Abstract: To undertake a systematic review of diabetes in pregnancy (DIP), determining prevalence and impact on maternal and child health outcomes for Indigenous and Aboriginal women.
Method: Electronic searches of MEDLINE, Embase, CINAHL, ERIC, DARE, CDSR, PsycINFO, Austhealth and HealthInfoNet were undertaken. Changes in diagnostic criteria for DIP and variability in methodology meant a qualitative synthesis of the data was undertaken.
Results: From the 142 potential studies, 42 peer reviewed journal articles met the inclusion criteria. GDM prevalence in 65% of studies was greater for Indigenous and Aboriginal women than the comparison groups; Pacific Islander 8.1%, Canadian Aboriginal 11.5%, American Indian 7.9%, Australian Aboriginal 8.4% compared with 2–5% worldwide. Of studies reporting high birth weight (>4000 g) and DIP, 75% had a higher than expected prevalence, 86% had higher macrosomia prevalence and 63% had higher stillbirth rates. Studies with Alaskan,Australian Aboriginal and Pacific Islander women had GDM prevalence both greater and less than comparison groups.

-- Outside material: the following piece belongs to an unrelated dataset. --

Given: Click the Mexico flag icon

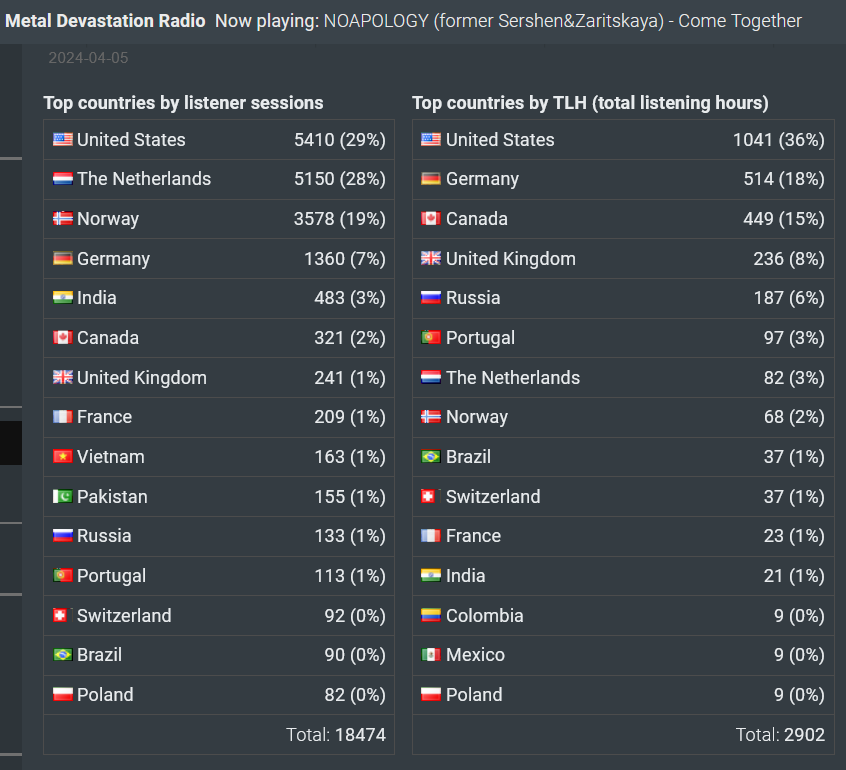Looking at the screenshot, I should pyautogui.click(x=431, y=655).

Conclusion: Correcting the health disparity for Indigenous and Aboriginal women with DIP is a health priority. DIP prevalence is not the same for all Indigenous and Aboriginal women. Inconsistent study design without robust data is interfering with accurate prevalence of DIP. New international consensus guidelines provide opportunities for high quality studies of DIP for Indigenous and Aboriginal women.